TO DO:
Copy all lines of the listing that include the string "label".

GIVEN RECORDS:

*****

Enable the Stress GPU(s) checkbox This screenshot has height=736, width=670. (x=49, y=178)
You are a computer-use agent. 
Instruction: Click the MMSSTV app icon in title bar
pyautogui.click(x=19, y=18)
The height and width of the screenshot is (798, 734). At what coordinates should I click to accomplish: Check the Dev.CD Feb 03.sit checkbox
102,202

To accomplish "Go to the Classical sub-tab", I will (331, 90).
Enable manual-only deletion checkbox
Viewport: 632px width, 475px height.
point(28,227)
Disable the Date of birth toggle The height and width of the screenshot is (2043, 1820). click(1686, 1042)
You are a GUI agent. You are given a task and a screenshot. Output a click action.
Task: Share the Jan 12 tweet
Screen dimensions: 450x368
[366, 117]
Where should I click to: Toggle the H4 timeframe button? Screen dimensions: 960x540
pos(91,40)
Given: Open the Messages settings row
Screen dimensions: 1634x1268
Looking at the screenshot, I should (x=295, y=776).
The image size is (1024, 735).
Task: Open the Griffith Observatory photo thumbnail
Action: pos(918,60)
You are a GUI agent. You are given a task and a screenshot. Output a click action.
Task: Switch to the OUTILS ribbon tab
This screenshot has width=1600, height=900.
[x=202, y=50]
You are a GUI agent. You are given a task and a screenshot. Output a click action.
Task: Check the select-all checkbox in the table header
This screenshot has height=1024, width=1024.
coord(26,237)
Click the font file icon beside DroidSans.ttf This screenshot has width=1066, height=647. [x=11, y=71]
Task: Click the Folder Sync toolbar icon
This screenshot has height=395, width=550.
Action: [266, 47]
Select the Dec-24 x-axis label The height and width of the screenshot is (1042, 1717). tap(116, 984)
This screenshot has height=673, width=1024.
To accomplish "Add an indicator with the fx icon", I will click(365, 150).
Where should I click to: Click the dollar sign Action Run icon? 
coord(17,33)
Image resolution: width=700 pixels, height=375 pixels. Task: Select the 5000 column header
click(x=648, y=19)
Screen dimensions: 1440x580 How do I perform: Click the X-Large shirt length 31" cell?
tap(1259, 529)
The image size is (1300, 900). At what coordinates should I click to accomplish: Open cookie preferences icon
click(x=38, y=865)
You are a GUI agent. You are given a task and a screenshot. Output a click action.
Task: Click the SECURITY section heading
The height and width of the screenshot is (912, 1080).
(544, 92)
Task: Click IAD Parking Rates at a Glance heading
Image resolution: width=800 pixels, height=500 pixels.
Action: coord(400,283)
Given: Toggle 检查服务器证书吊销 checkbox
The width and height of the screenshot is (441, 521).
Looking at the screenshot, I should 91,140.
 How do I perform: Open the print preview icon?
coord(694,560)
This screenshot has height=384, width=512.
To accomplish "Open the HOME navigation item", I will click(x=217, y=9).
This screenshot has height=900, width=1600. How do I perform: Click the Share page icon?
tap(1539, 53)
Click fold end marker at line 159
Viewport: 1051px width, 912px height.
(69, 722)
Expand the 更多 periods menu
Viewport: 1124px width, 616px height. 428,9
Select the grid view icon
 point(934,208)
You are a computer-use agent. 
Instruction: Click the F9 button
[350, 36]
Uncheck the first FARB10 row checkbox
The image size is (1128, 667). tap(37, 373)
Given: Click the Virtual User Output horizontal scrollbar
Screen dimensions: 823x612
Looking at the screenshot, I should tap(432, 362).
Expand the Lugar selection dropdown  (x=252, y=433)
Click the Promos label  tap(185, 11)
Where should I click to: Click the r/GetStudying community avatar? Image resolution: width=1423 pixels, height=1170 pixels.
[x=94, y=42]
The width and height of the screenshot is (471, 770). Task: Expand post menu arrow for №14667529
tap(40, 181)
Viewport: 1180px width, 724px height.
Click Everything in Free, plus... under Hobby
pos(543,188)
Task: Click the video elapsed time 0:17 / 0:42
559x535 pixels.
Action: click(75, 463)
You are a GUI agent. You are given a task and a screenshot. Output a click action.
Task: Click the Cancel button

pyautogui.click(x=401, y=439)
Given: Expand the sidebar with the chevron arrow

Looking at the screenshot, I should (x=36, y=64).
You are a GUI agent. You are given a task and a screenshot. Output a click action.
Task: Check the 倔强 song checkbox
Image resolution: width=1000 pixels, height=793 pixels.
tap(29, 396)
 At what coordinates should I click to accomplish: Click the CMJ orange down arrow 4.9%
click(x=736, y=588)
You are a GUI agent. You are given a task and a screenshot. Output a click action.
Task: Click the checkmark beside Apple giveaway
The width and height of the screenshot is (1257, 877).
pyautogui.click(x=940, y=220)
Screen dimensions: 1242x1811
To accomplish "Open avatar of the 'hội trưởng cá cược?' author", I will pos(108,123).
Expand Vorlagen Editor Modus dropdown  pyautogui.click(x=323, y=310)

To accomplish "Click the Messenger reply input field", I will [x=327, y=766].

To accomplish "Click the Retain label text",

*****

ANSWER TO THE PROBLEM:
Select the Dec-24 x-axis label The height and width of the screenshot is (1042, 1717). tap(116, 984)
Click the Promos label  tap(185, 11)
To accomplish "Click the Retain label text",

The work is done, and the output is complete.